Don’t worry; Inman’s proposed $304 million bond package substitute died for lack of a second. By the way, Inman is the only member of the Board of Trustees who refuses to abide by the CISD’s administrations so-called “code of conduct” which prohibits Board of Trustees members from fulfilling their statutory duty under the Texas Education Code to manage the district. The other six Board members have agreed – in writing – to abdicate their duty to the CISD bureaucracy, which doesn’t permit them to investigate or oversee the management and operation of the school district.

The following is a partial list of what Inman proposed to leave out of the bond package:

Clearly, any sort of robust discussion at the Board of Trustees level of CISD is far beyond what the school district’s bureaucratic administration would condone in a top-down decision methodology. Inman never had an opportunity to discuss those matters at the January 15 Board meeting, as CISD’s Board President gaveled Inman down.

After the Board approved the $807 million bond package and sent it forward to the voters, CISD began an indoctrination process. The main aspect of the advocacy is CISD has sent Superintendent Curtis Null, a licensed massage therapist and holder of a doctorate in the nonacademic field of “professional leadership,” into the community to advocate for the bond.

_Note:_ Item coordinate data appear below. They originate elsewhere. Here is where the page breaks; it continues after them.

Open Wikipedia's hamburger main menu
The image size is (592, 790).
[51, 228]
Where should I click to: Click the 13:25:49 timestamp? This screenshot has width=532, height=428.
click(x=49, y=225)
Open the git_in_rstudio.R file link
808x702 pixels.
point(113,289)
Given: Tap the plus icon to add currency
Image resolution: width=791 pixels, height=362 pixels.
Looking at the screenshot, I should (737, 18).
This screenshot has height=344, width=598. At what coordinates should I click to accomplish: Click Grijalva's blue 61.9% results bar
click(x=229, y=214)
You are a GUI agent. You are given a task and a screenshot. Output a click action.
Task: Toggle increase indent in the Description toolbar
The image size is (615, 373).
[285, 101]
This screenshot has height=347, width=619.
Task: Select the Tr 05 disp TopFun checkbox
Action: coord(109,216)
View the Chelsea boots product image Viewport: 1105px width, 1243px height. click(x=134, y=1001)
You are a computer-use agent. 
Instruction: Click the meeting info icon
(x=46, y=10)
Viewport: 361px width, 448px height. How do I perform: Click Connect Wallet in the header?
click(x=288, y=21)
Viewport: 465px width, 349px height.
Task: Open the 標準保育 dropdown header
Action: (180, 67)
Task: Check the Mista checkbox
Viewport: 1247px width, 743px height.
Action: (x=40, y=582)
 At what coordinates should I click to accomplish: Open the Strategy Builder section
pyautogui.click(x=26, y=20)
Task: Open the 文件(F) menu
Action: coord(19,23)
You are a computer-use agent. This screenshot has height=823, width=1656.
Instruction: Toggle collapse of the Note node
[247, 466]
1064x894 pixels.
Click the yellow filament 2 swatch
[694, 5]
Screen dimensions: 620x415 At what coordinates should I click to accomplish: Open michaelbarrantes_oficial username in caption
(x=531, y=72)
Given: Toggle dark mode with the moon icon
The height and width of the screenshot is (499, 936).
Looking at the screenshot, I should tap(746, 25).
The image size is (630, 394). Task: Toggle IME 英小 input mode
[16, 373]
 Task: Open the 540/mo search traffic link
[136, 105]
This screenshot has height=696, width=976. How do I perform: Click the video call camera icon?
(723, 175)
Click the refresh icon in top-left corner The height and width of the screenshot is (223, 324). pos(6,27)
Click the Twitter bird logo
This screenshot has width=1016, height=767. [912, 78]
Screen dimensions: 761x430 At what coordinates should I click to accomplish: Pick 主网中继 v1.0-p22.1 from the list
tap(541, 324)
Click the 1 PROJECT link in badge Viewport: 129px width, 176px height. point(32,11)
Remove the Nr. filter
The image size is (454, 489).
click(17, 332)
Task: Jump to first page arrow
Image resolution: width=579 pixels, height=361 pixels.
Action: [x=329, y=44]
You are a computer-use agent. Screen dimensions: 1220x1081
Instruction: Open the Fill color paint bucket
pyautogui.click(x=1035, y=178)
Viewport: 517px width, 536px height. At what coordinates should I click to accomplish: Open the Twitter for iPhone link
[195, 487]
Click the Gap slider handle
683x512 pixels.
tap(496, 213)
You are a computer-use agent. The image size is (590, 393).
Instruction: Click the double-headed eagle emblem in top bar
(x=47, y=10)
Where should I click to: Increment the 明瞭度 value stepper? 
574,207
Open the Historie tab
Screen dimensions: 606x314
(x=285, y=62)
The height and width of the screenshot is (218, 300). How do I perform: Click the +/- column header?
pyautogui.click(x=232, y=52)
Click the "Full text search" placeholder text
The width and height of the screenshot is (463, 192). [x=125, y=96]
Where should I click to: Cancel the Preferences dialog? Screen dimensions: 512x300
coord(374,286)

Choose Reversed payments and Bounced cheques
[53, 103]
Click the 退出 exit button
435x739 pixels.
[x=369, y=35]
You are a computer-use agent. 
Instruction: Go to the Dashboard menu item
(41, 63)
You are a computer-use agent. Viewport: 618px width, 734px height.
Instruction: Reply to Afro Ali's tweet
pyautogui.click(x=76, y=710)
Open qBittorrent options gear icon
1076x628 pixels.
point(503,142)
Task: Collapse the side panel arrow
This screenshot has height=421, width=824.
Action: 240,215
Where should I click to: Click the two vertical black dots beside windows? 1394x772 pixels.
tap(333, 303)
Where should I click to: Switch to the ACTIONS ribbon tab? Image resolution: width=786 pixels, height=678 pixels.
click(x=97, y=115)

Null denies that he advocates. That’s utterly silly. Null provides a canned speech everywhere he goes which argues in favor of the $807 million bond package based upon CISD’s 2018 demographic study (dated January 1, 2019), which actually makes the argument against the bond, since the school district doesn’t reach 120% capacity of schools even during the next ten (10) years.

Null usually won’t answer questions. Null won’t debate. Null refuse to appear on “It’s Hammer Time” to make his presentation. In fact, the following organizations have helped to protect Null:

The Woodlands Chamber of Commerce only allowed Null to speak to several of its committees and to its membership. Any organization attempting to present the full set of facts about the bond may not present.

The Conroe Chamber of Commerce only allowed Null to speak to its membership. Any organization attempting to present the full set of facts about the bond may not present.

The Greater Houston Builders Association only allowed Null to speak to its membership. Any organization attempting to present the full set of facts about the bond may not present.

The Houston Area Realtors, Montgomery County Chapter, only allowed Null to speak to its membership. Any organization attempting to present the full set of facts about the bond may not present.

The Conroe Rotary only allowed Null to speak to its membership. Any organization attempting to present the full set of facts about the bond may not present.

The pro-bond political action committee, which largely overlaps with the CISD’s Facilities Planning Committee, only allowed Null to speak to its membership. Any organization attempting to present the full set of facts about the bond may not present.

The Woodlands Rotary will only allow Null to speak to its membership. Any organization attempting to present the full set of facts about the bond may not present.

The Liberty Belles Republican Women won’t allow anyone to speak about the bond.

Meanwhile, two organizations, which heard from both sides, the Texas Patriots PAC and the Montgomery County Tea Party, both endorsed “NO” votes with respect to the $807 million bond.

It’s a terrible bond package. CISD voters should vote the $807 million bond package and tax hike down and require the district to start the process over from the beginning with full community involvement and transparency and openness which are sorely lacking in this proposed referendum.